Mr. Van Den Buijk, sang pemilik kost, tidak ada di tempat. Viona jadinya hanya menemui Clarice yang sore itu sibuk menari-nari K-Pop sambil duduk-duduk di bangku sofa. Dengan headset di kepalanya ia tidak sadar bahwa ada orang yang sedang menunggunya untuk berbicara. Sebuah tepukan kecil di bahu membuat Clarice berhenti menari dan menoleh ke arah Viona.
“Papa ada?”
“Ada. Capi, harus cunggu dulu sekicar… mmm… 30 menit.”

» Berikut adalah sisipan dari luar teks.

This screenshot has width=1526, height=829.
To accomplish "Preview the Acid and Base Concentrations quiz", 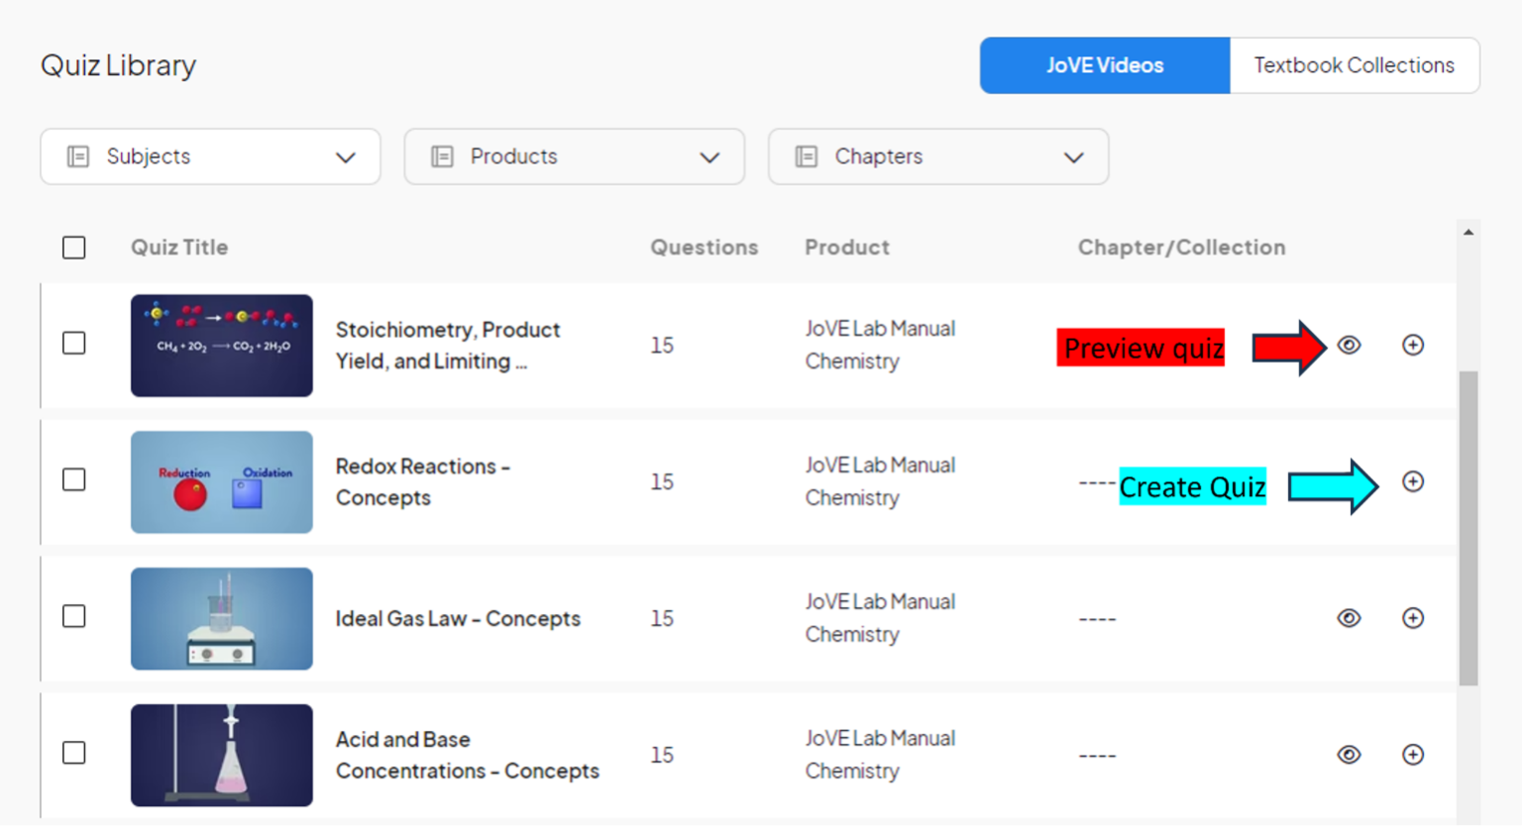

Viona berpikir-pikir. Menunggu 30 menit terasa cukup lama baginya. Tak mau repot balik ke kamar ia lalu mengganti topik.
“Kamu suka nari?”
Clarice mengangguk sambil melepas headset.

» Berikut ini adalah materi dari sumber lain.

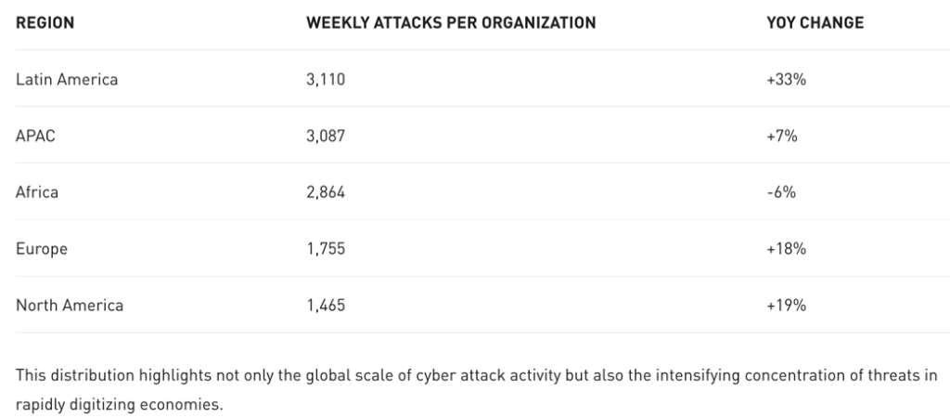Select the +33% YoY change cell
950x418 pixels.
tap(787, 80)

“Saya juga. Nama saya Viona. Wanna dance with me?”
Mata Clarice membulat. “Saya Clarice. Sebeculnya saya bisa menari capi… kurang.”
“Jangan sok merendah. Ayo K-Poper, kita goyang sama-sama. Udah lama nggak nari nih,” bujuk Viona riang.
“Saya cuma bisa sacu lagu. Bisa menari Do You Like That?”
“Sure. Kebetulan saya hafal gerakannya. Let’s do it together, Lisa” Viona tertawa sambil mulai menarik tangan Clarice untuk bersiap melantai.
Lisa adalah salah satu personel Blackpink yang merilis lagu tadi. Menyebut Clarice sebagai Lisa membuat gadis itu bersemangat. Viona melepas tas yang dibawa dan mengambil posisi siap menari. Ini membuat gadis bule itu semakin bersemangat lagi.
“Okay,” katanya. Ia lalu mengklak-klik ponselnya serta memperbesar speaker.
Dan keduanya pun mulai asyik menari, sekaligus menjalin pertemanan di antara mereka.